### ACTION ITEM
Exactly how many lines in this data contain the word "computer"? Only the number should be given.

++++

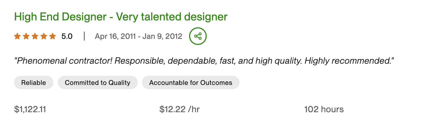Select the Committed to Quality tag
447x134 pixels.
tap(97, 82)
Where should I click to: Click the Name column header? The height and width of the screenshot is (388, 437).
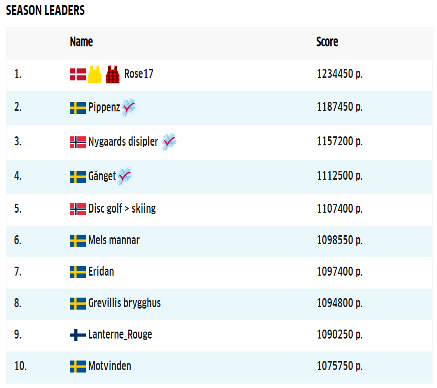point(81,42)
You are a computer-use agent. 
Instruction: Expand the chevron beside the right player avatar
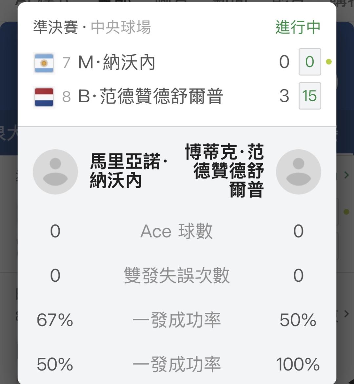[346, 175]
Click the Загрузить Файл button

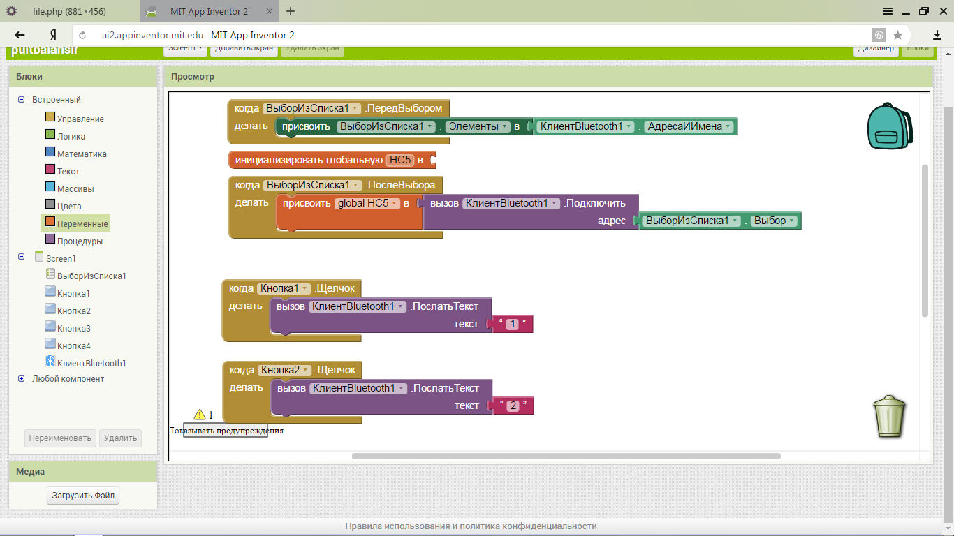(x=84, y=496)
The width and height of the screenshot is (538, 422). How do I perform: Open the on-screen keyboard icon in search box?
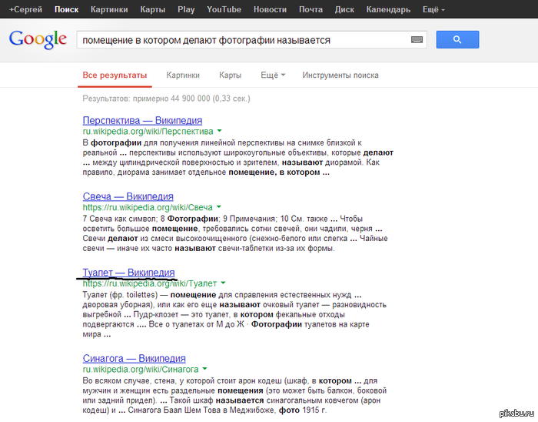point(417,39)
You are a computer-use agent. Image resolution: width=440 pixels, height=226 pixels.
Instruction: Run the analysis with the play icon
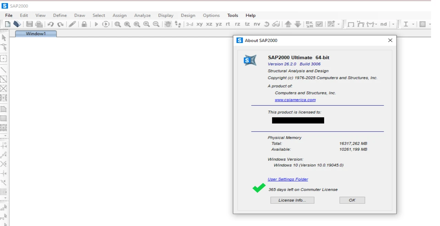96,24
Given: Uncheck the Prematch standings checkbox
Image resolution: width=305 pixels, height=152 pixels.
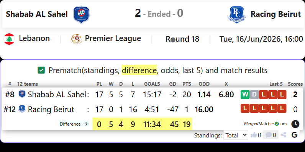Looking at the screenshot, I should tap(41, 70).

++++

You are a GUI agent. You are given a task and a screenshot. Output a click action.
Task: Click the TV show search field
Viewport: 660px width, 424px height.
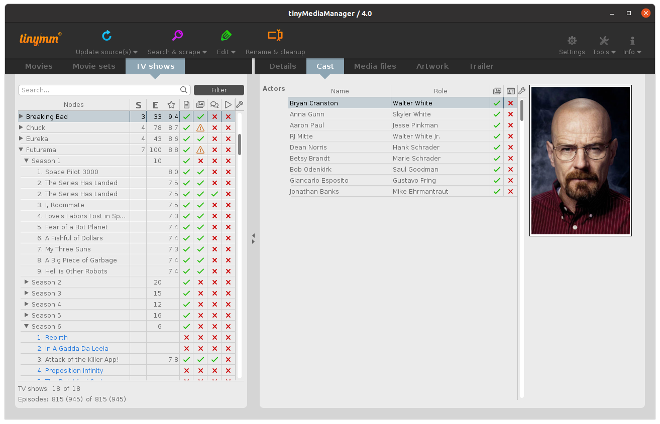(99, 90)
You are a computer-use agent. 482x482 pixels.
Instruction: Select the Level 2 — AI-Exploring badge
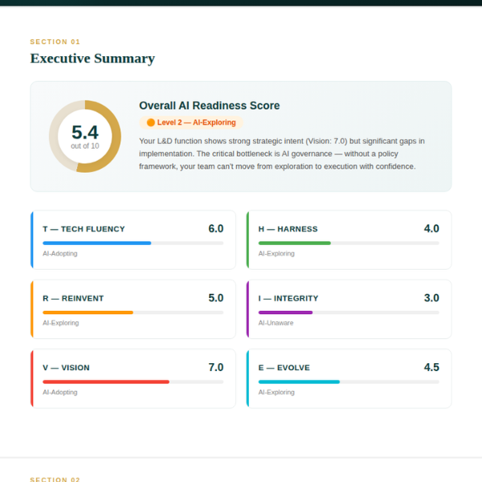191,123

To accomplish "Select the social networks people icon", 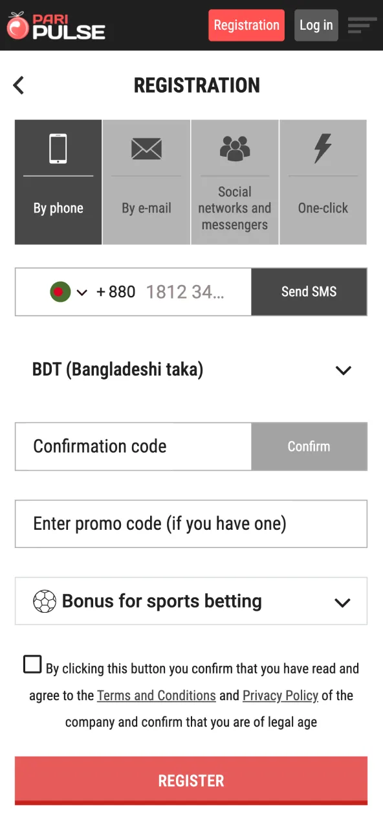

++++

### EXERCISE SOLUTION
3